David Afkham dirige una novità di Lindberg a Santa Cecilia

Wagner e Brahms completavano il concerto del giovane e interessante direttore tedesco

David Afkham
David Afkham
Recensione
classica
Roma, Accademia di Santa Cecilia
David Afkham, Accademia Nazionale di Santa Cecilia
21 Novembre 2019 - 23 Novembre 2019

David Afkham, nato in Germania da genitori indiani di etnia parsi e quindi tedesco per lo ius soli, ha raggiunto dei bei traguardi ad un’età – trentasei anni – in cui un direttore d’orchestra è considerato ancora giovane. Anche il pubblico romano ha imparato ad apprezzarlo, se è accorso numeroso al suo concerto, che pure non aveva il bonus del solista di grido ma l’handicap (agli occhi di molti) del pezzo contemporaneo in prima esecuzione italiana.

Iniziamo proprio da quest’ultimo, Triumph to exist  di Magnus Lindberg su testi della poetessa Edith Södergran, entrambi appartenenti alla minoranza finlandese di lingua svedese. È stato scritto nel 2018 per ricordare i cento anni dalla fine della grande guerra e per questo motivo il compositore ha scelto sette poesie scritte proprio in quel periodo, che non nominano mai la guerra ma chiaramente si riferiscono implicitamente a quei tempi di sofferenza e di morte, a cui contrappongono la bellezza e la ricchezza della vita e il trionfo dell’esistere sulla morte. Bei versi, che non sembrano però offrire molti appigli alla musica. In effetti Lindberg non sembra raccogliere il carattere spirituale di quelle poesie e tuttavia le mette al centro dell’attenzione, perché il coro è protagonista assoluto, pur con un sostegno orchestrale sempre molto ricco e presente. I sette episodi di questo ampio brano, collegati tra loro senza soluzione di continuità, non seguono infatti le sfumature del testo, che sembrerebbero sollecitare un tono raccolto e quasi liederistico, e hanno invece un tono costantemente solenne, eroico, magniloquente, a tratti anche retorico, come nel finale. Se il tono di fondo è costante, di volta in volta Lindberg adotta soluzioni musicali diverse: passaggi ripetitivi vicini al minimalismo americano, asprezze ritmiche e armoniche “barbariche” che ricordano Stravinskij e Bartok, e altro ancora, anche una quasi citazione da Daphnis et Chloé  di Ravel. Insomma era difficile individuare l’impronta personale di Lindberg, che forse oggi consiste proprio in questo eclettismo. Invece alcuni anni fa era noto per una sua tecnica originalissima, che è stata definita “stroboscopica” a causa della velocità incredibile con cui i colori dell’armonia cambiavano e si sovrapponevano. Poiché in Italia e in particolare a Roma questo compositore è eseguito molto raramente, si aspettava con grande interesse questo suo nuovo lavoro, ma le attese sono andate parzialmente deluse.

++++

AZIONI RICHIESTE:
A - Rispondi in breve a queste domande sulla recensione:
(i) Quanti anni ha David Afkham?
(ii) In che anno è stato scritto Triumph to exist?
(iii) Quante poesie di Edith Södergran ha scelto Lindberg?
B - Ricopia dalla recensione il passo che comincia con "Wagner e Brahms" e finisce con "prima esecuzione italiana.".
Il materiale non ha niente a che vedere con la recensione.

ESTRATTO DATI:
++++

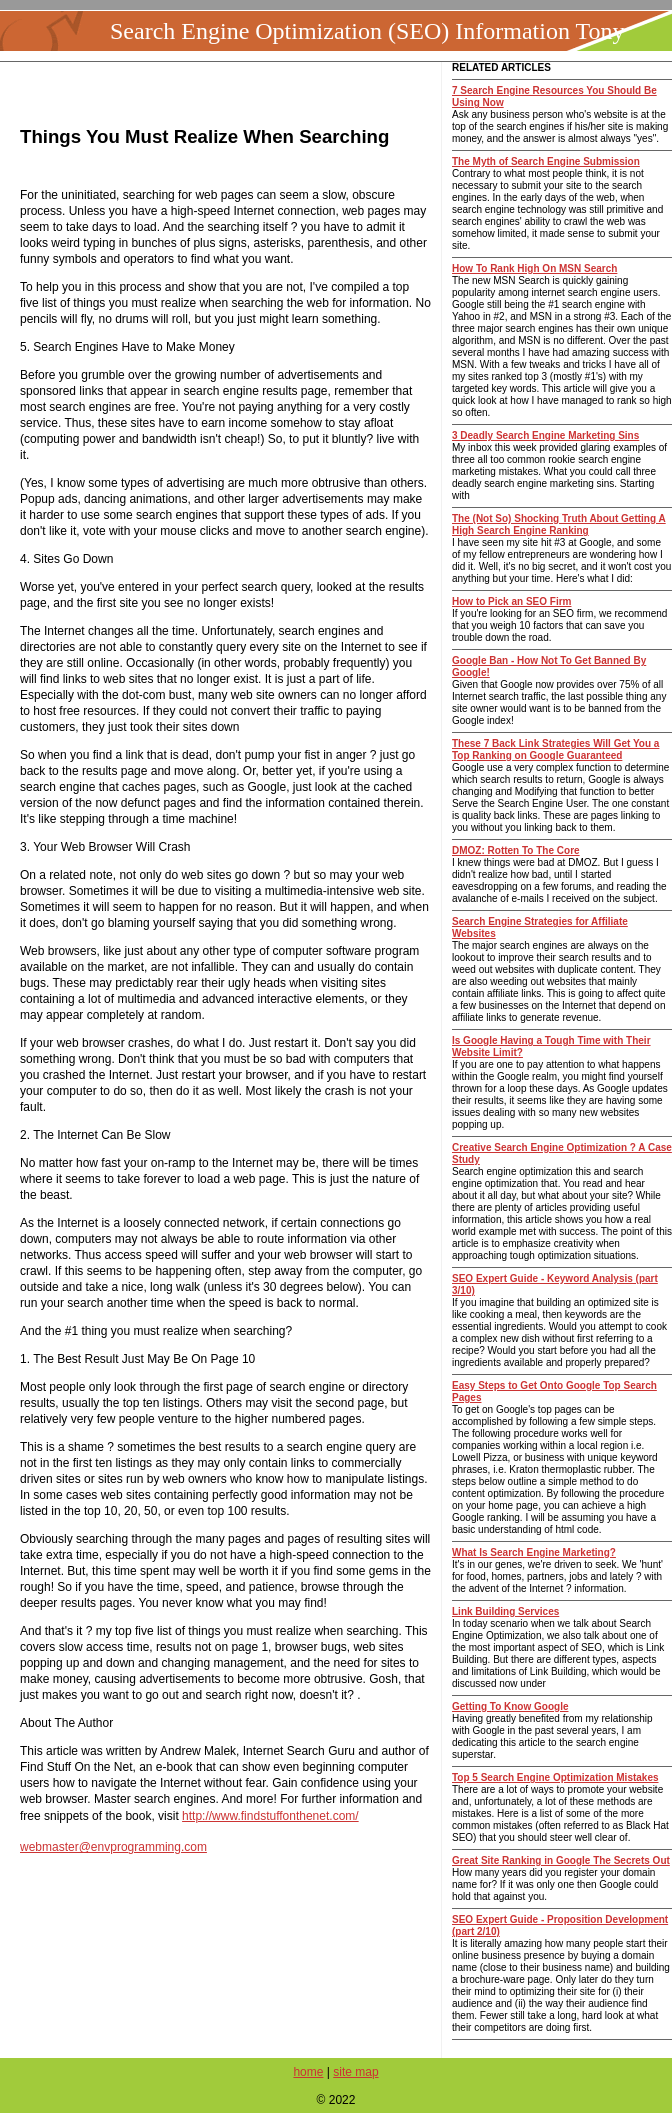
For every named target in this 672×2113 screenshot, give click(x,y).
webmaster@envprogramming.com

++++

RISPOSTE IN ORDINE:
A -
(i) Trentasei anni.
(ii) Nel 2018.
(iii) Sette.

B -
Wagner e Brahms completavano il concerto del giovane e interessante direttore tedesco

David Afkham
David Afkham
Recensione
classica
Roma, Accademia di Santa Cecilia
David Afkham, Accademia Nazionale di Santa Cecilia
21 Novembre 2019 - 23 Novembre 2019

David Afkham, nato in Germania da genitori indiani di etnia parsi e quindi tedesco per lo ius soli, ha raggiunto dei bei traguardi ad un’età – trentasei anni – in cui un direttore d’orchestra è considerato ancora giovane. Anche il pubblico romano ha imparato ad apprezzarlo, se è accorso numeroso al suo concerto, che pure non aveva il bonus del solista di grido ma l’handicap (agli occhi di molti) del pezzo contemporaneo in prima esecuzione italiana.